* Assignment:
Please say how many lines in the records below contain the word "window", giving only the number.
..........
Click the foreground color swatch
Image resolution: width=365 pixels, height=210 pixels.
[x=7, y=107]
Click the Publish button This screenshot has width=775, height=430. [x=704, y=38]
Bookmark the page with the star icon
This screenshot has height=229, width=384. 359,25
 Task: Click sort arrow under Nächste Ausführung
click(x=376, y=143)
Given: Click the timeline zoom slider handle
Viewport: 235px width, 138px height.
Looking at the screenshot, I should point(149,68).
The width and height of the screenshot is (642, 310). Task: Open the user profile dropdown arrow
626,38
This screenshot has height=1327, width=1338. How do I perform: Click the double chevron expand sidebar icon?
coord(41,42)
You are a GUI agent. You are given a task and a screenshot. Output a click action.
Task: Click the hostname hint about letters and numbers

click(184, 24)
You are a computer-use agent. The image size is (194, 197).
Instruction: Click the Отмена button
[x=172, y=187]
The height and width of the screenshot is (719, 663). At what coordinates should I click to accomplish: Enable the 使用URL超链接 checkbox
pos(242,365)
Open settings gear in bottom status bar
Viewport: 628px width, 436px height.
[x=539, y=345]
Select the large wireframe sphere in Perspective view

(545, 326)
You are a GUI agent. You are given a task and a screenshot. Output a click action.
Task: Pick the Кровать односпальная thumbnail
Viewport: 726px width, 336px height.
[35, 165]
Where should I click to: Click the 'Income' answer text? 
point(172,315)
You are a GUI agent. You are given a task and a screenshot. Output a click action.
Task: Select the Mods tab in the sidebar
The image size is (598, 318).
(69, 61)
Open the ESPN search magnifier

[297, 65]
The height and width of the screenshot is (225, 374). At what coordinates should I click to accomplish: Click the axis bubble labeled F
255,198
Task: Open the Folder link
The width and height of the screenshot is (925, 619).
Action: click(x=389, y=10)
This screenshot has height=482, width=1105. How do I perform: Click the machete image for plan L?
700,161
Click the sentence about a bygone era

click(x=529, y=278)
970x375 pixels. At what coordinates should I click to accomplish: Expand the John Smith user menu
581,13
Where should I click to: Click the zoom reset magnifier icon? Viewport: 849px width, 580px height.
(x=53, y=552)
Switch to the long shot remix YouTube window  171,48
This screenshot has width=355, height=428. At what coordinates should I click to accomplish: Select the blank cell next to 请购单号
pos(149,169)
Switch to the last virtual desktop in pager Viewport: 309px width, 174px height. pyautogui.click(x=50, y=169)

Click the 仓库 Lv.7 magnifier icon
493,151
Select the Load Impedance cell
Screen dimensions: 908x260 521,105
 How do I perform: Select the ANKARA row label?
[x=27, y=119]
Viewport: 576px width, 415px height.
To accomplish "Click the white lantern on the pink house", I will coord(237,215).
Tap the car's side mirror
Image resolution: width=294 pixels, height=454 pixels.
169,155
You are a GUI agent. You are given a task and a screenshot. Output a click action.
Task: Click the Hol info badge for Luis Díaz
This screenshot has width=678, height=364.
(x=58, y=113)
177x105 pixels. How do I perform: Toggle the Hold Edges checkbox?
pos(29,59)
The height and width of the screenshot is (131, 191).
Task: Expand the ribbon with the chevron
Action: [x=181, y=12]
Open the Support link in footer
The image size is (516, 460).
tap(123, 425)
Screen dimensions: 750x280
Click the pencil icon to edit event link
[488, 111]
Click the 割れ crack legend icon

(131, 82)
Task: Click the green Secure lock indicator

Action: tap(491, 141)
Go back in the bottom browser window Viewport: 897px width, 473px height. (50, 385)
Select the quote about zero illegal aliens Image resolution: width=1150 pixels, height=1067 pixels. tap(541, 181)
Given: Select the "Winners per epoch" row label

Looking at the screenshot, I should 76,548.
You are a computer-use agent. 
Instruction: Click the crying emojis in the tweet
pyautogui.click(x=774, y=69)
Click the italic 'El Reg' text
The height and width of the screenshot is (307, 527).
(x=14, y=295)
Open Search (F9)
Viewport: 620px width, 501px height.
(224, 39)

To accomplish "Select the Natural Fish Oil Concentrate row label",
..........
* Written reply:
2